Assignment
From the material below, retype exactly the lines that begin at the line with "Image resolution: width=1607" and end after the line with "the verified checkmark"; pictures stay out of the copy.

Entries supplied
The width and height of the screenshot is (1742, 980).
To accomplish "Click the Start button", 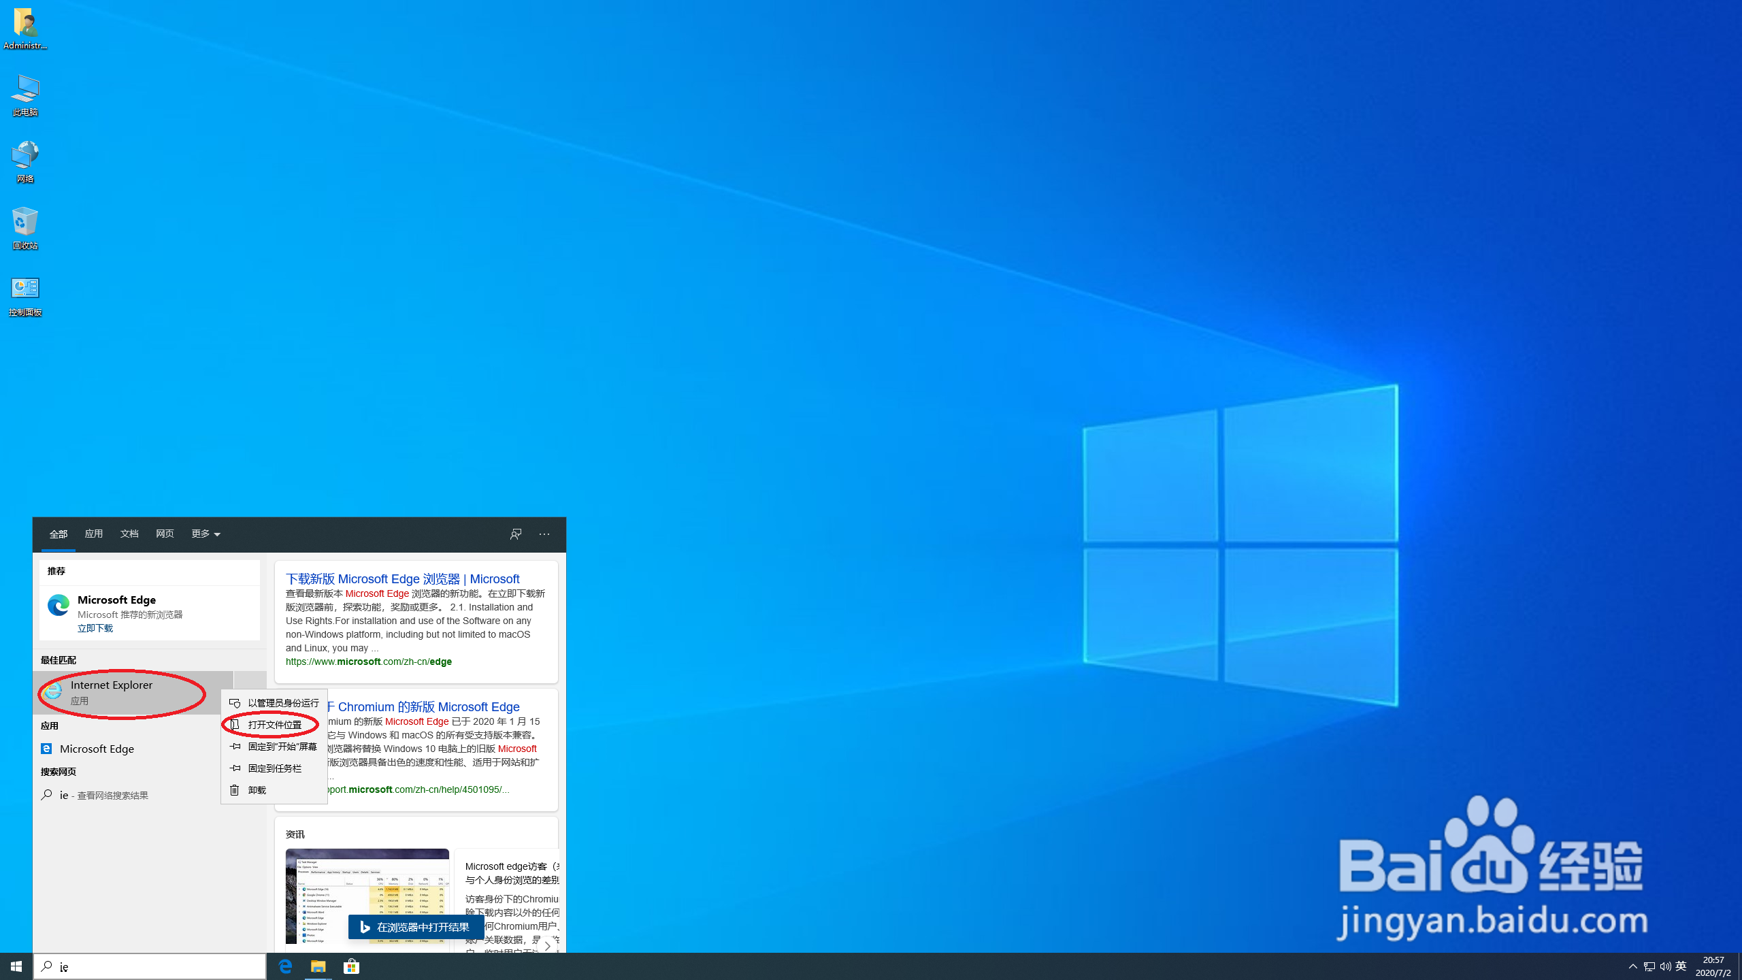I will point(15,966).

* * *

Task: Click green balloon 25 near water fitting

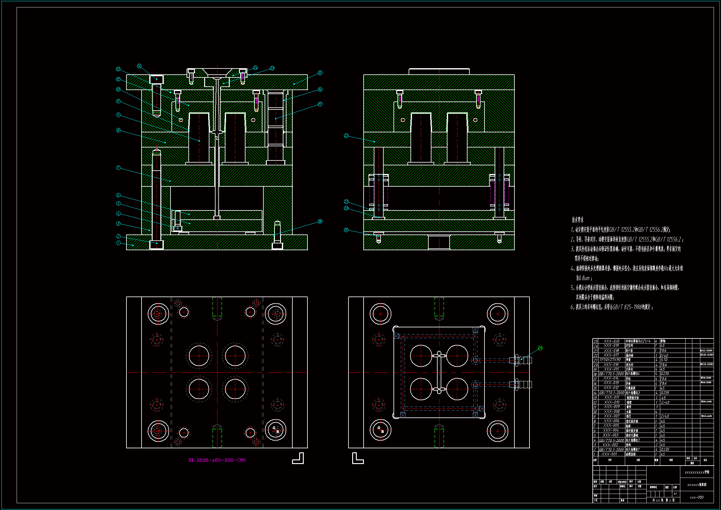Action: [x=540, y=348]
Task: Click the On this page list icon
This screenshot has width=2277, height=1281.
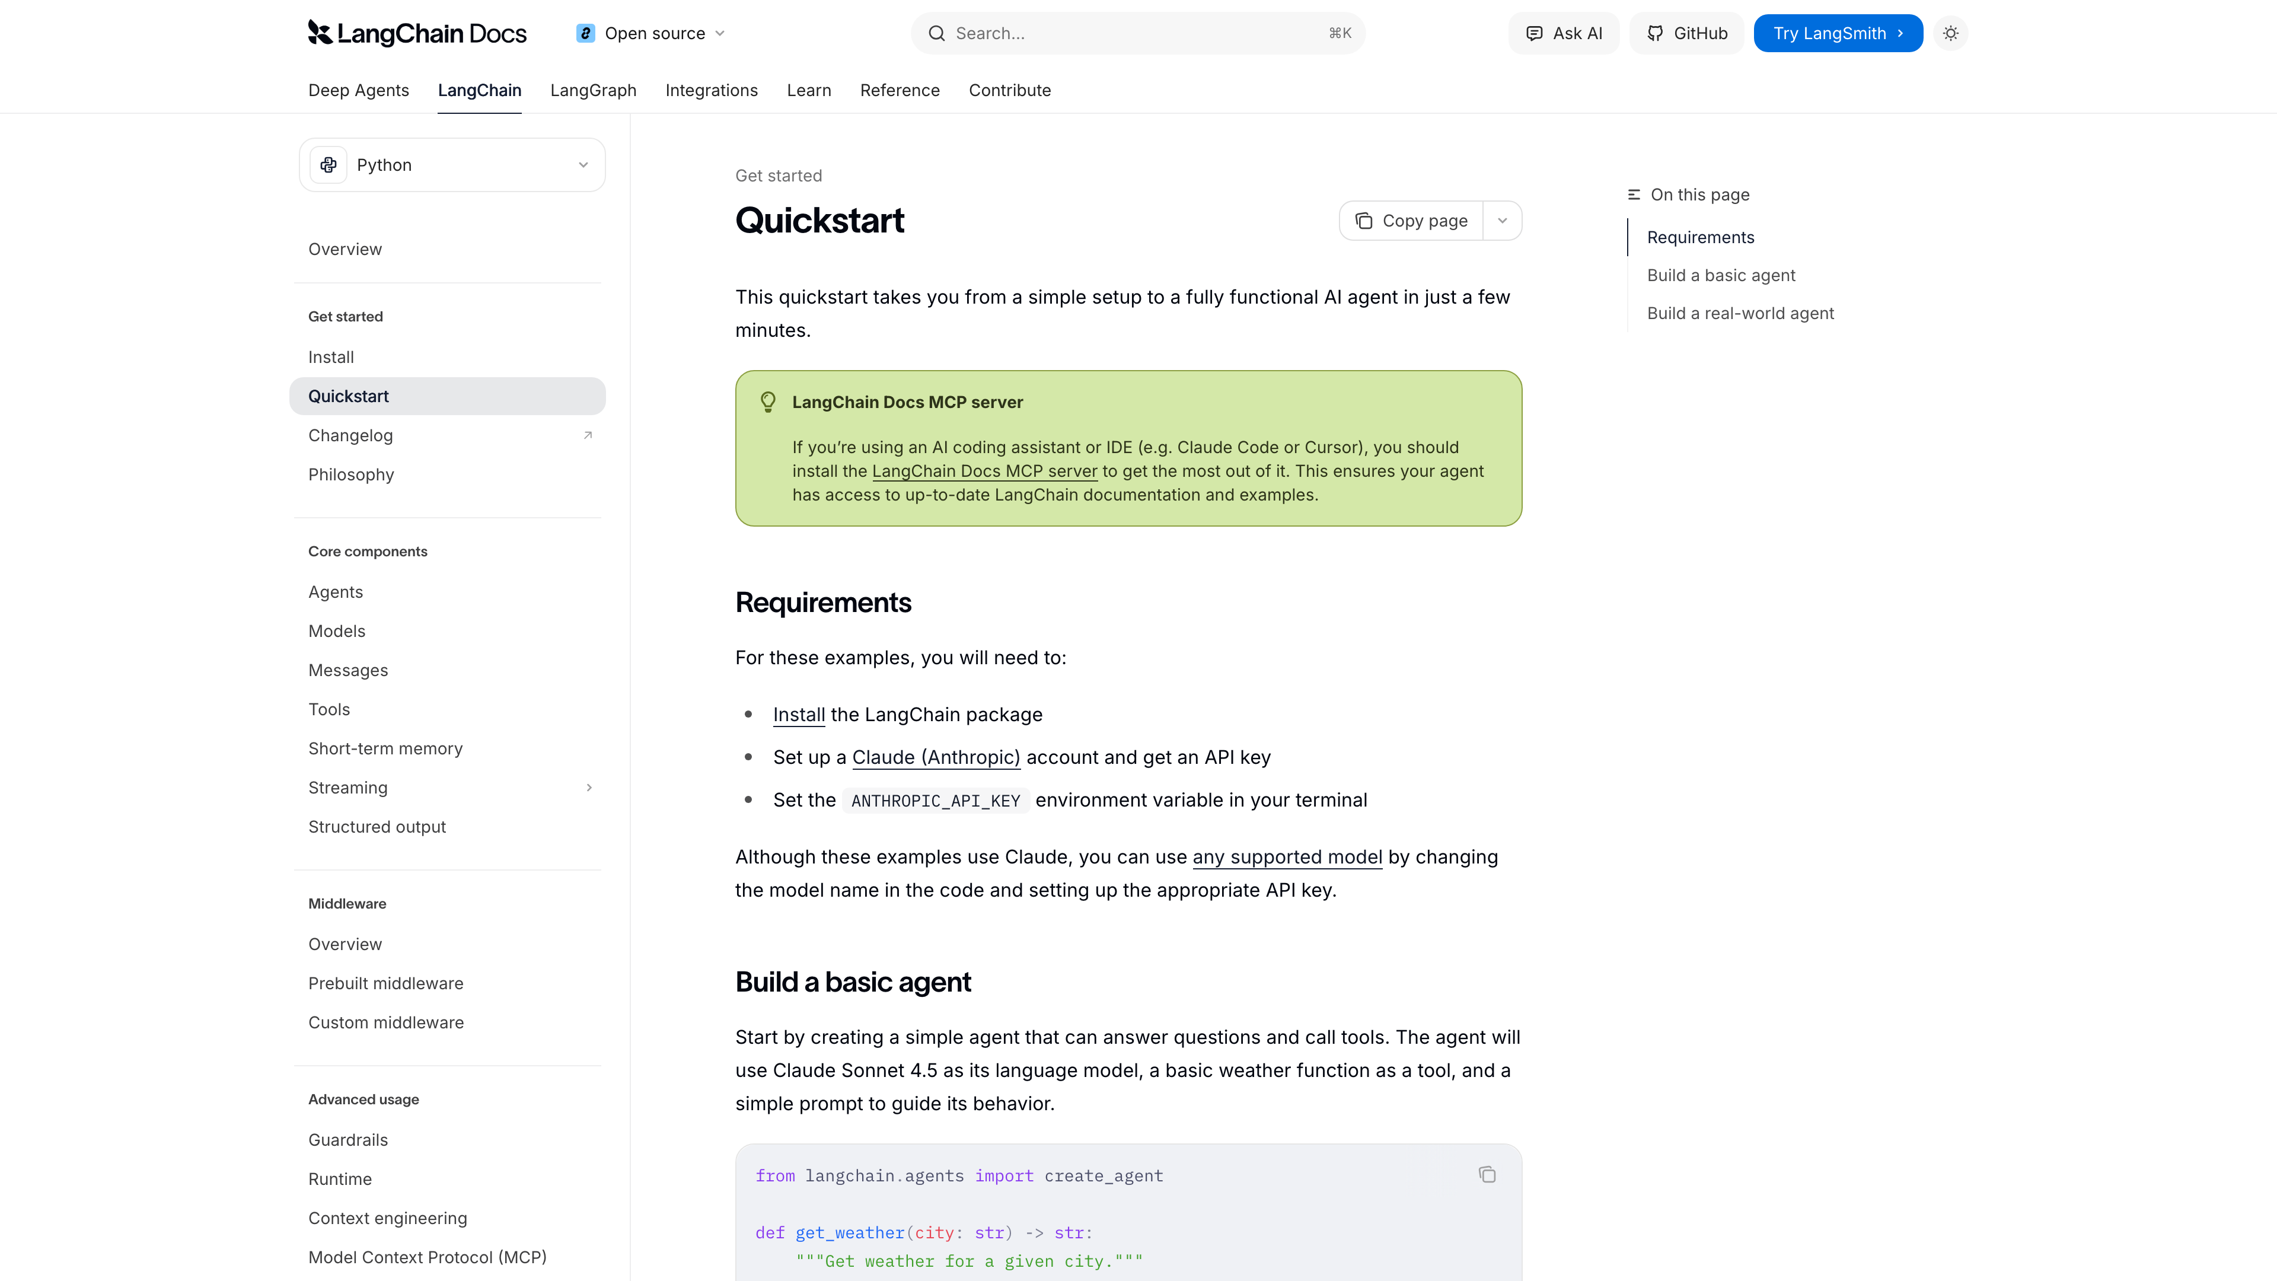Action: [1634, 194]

--

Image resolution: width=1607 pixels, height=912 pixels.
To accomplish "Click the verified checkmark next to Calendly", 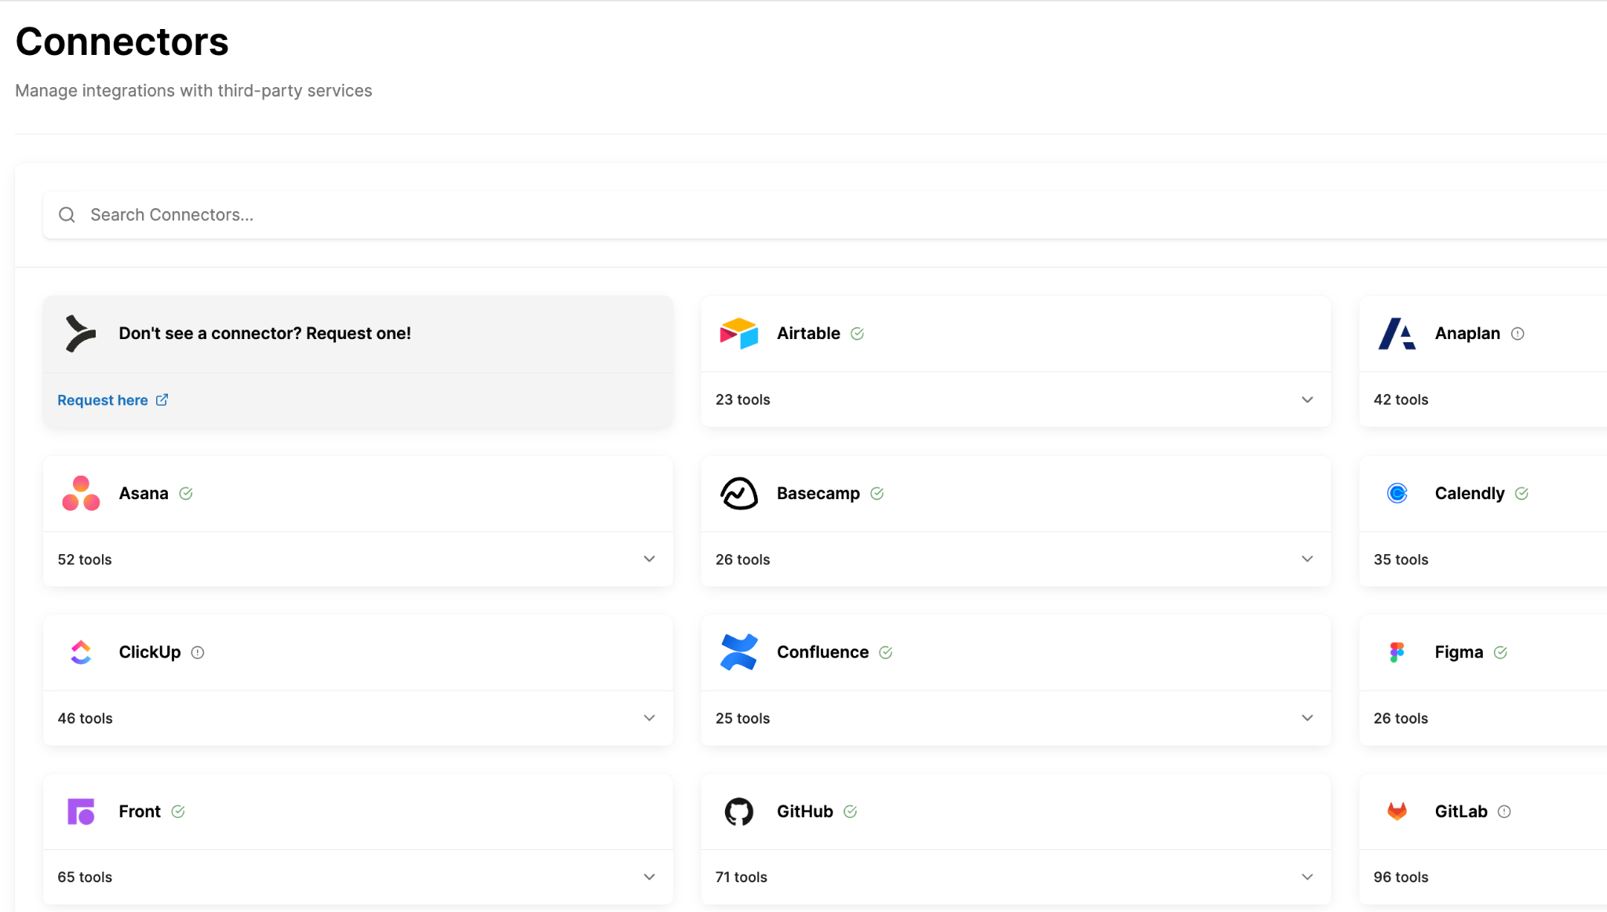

Worked solution
Image resolution: width=1607 pixels, height=912 pixels.
To accomplish "Click the verified checkmark next to Calendly", 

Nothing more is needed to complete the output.